我一直是怕狗的,我们家似乎也缺乏狗生活的氛围。从小到大,家里几次养狗,都是没过几个月就莫名其妙的一命呜呼,从没有一条狗在我们家得享天年。因此,我一直没有培养起与狗的感情。在街上碰到威猛的大狗,我总是望而生畏的远远避开。
其实,内心里,我是渴望与狗亲近的。
建立起与狗的感情,是在工作之后。我学的专业是建筑工程,毕业后顺理成章的进入了一家建筑公司。建筑施工是一个四海漂泊的职业,对于我们这些刚刚毕业的单身汉来说,工程在哪里,家就在哪里。我所经历的第一个也是唯一一个工程远在外地,因此即使已经成家的管理人员,也只能几个月才能回家一次。十几个同事一天24小时生活在一起,就像一个大家庭。
负责施工的马工,一个耿直可爱的老头,是个爱狗如命的人。因为我们的工程地处异乡的城乡结合部,周围治安不太好,因此马工常常念叨工地上应该有一条看家护院的大狗。
工程进展过半了,工地上终于有了自己的狗,这就是阿文了。它是马工和一个相熟的包工头逛狗市的时候买回来的。从此以后,我们的大家庭又多了一个新成员。
来到工地时,阿文已经是一条老狗。大约前任主人见它老了,不中用了,就把它牵到市场上处理了。第一次见到阿文,它满身的黑毛一下子倒竖起来,警觉的眼神逼视着我,喉咙发出呼噜呼噜的低吼。

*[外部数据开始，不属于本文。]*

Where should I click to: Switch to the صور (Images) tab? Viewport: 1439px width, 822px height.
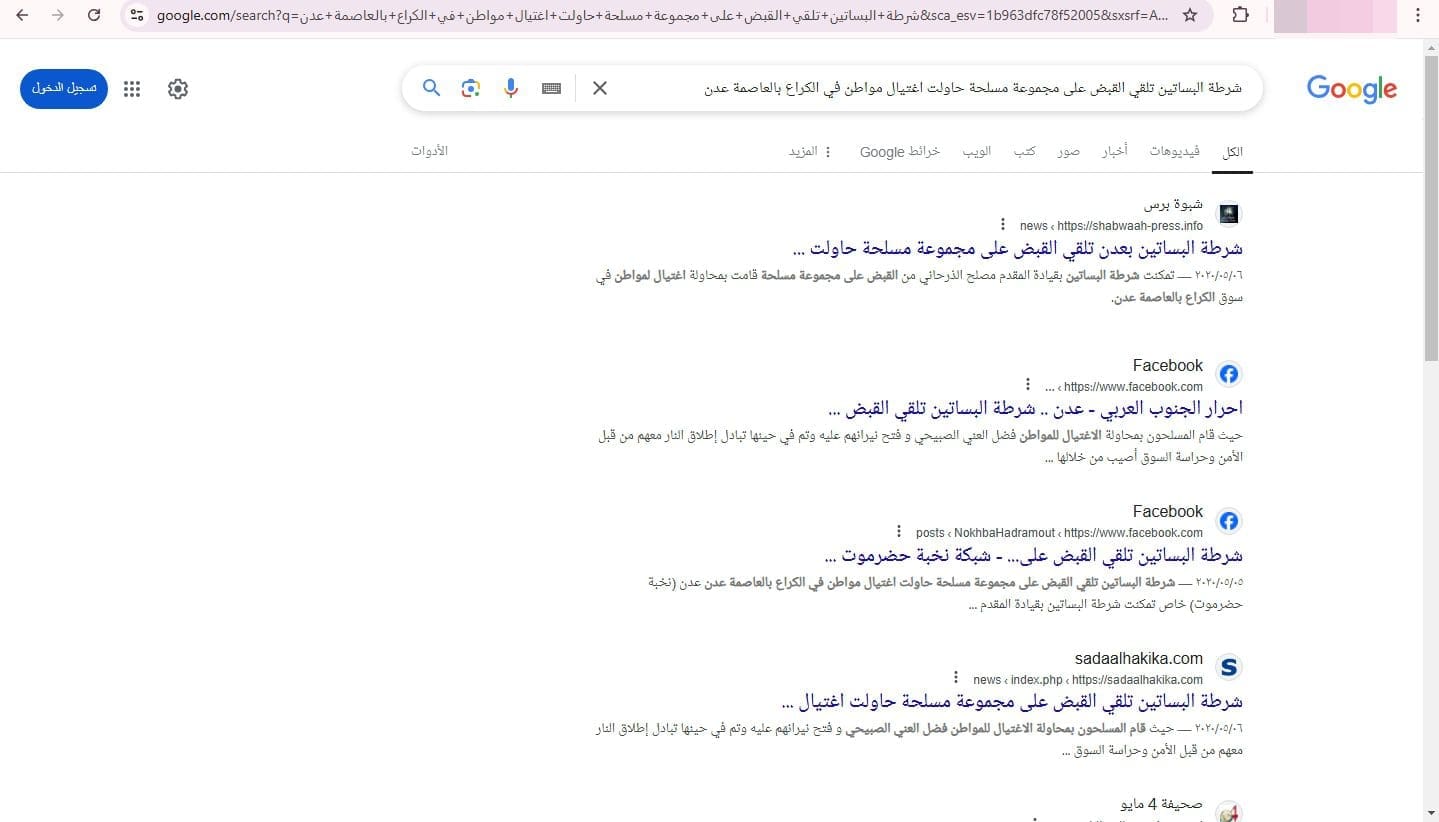[1068, 151]
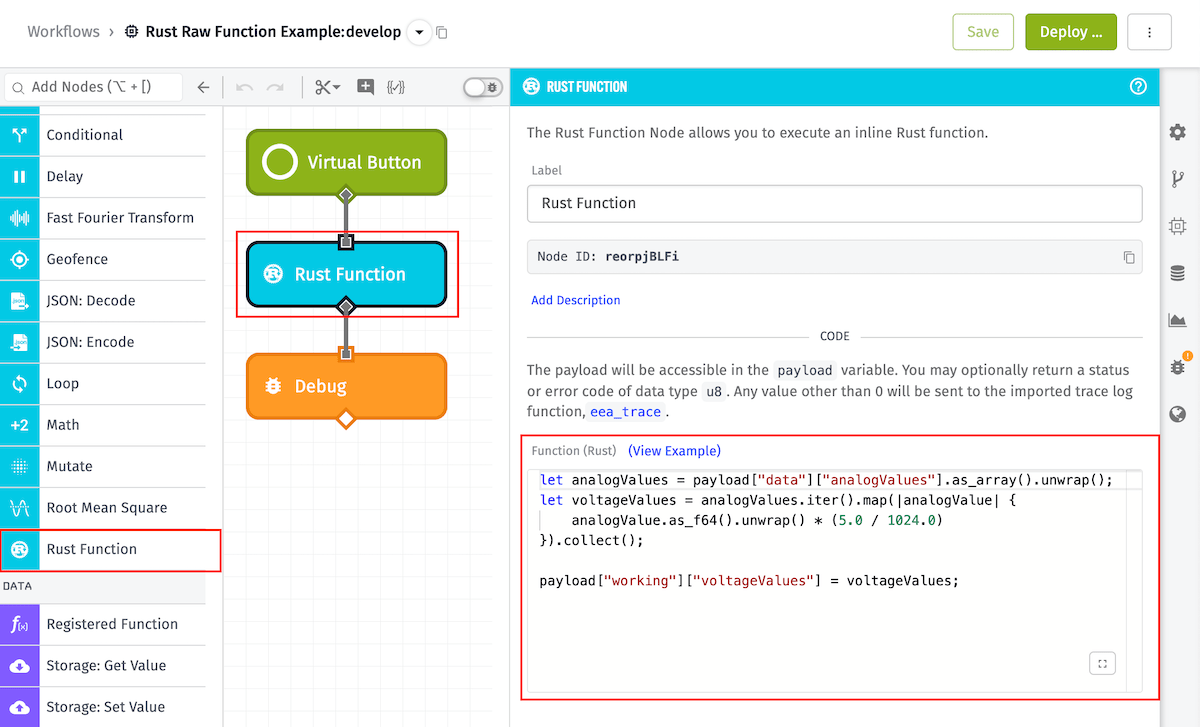Click the Deploy button
This screenshot has height=727, width=1200.
(1070, 31)

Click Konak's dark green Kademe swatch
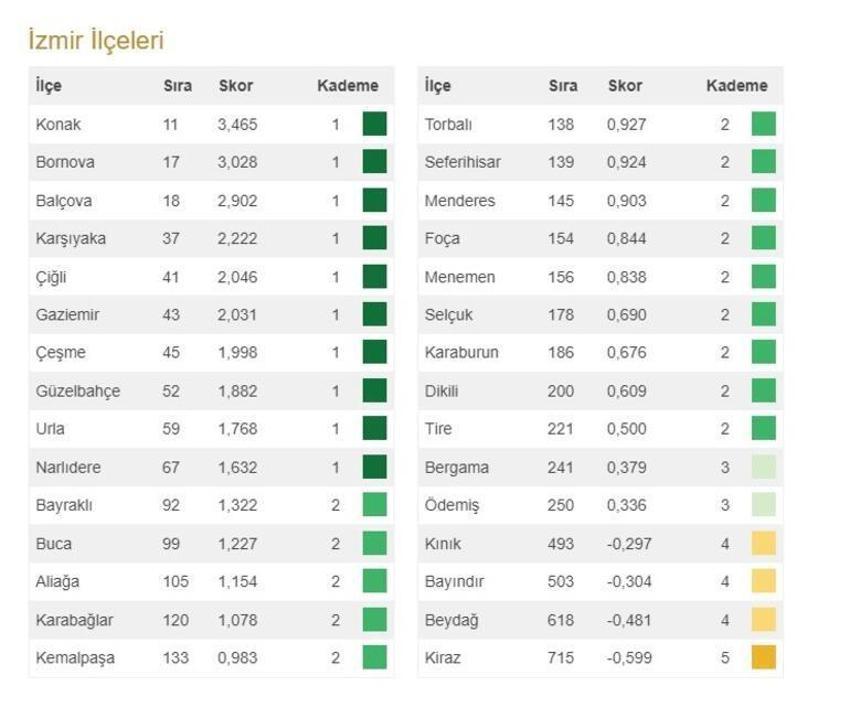375,124
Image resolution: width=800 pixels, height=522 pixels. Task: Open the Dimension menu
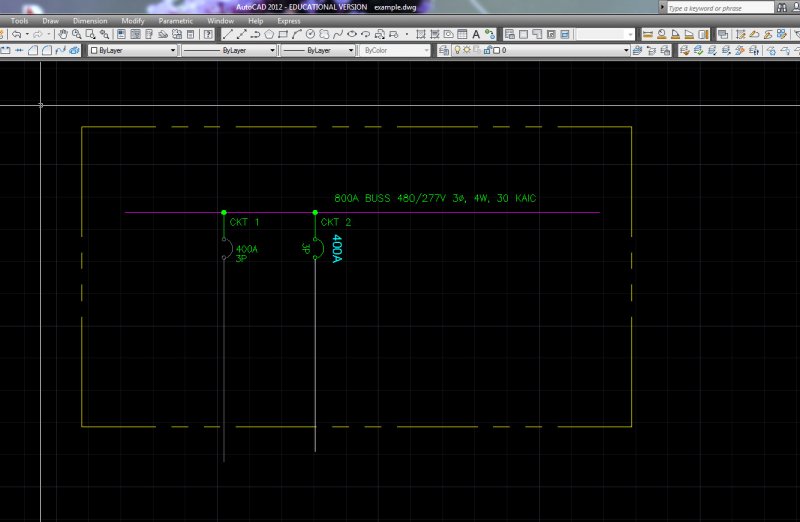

我不敢靠得太近,更不敢用手去抚摸它的皮毛。初来乍到的阿文,尽管已显老态,威风凛凛的架势还是很唬人的。
很快,它有了一个不错的名字----阿文。名字的由来很有意思。当时,工地上有一个后门工人,是甲方某位高层领导的穷亲戚,姓文,很拽,不服管教。和我同住一屋的杨工,一个有些孩子气的、超级可爱的老头,坚持把这条狗起名叫阿文。虽然大家感觉怪怪的,并以此为笑柄,然而这个名字却很快传开并约定俗成了。
杨工是阿文的监护人,负责它的饮食起居。老头是个细致的人,简直把它当成孩子来养。每次出去吃饭,杨工都不忘把吃剩的鸡鸭鱼肉打包回来,作为阿文的美餐。阳光好的时候,它会找个向阳的角落,眯起眼睛自得其乐地晒太阳。晚饭后,我们三三两两的聚在院子里休息,杨工会拿出给它准备的专用梳子给它梳毛。我们在旁边,看着它撒娇般的四脚朝天,或是快乐的打滚,常常感叹人不如狗。
阿文很快发福了,浑身都是赘肉。不知道在以前的主人家,它的生活是什么样子,但它可能不会想到,在自己的晚年,还会享受这样一段安逸的幸福时光。
白天,大家都忙,只有阿文悠然自得地穿梭在我们的办公室、宿舍以及工地的每个角落。我在办公室里忙碌的时候,它经常安详地卧在我的脚下。当时是夏天,当我被图纸帐簿搞得心烦意乱时,它就在桌子下专心致志地舔我伸出凉鞋的脚趾头,那似痒非痒的感觉至今记忆犹新。想来这真是奇特的一幕:办公室的桌子下竟然趴着一条黑色的大狗。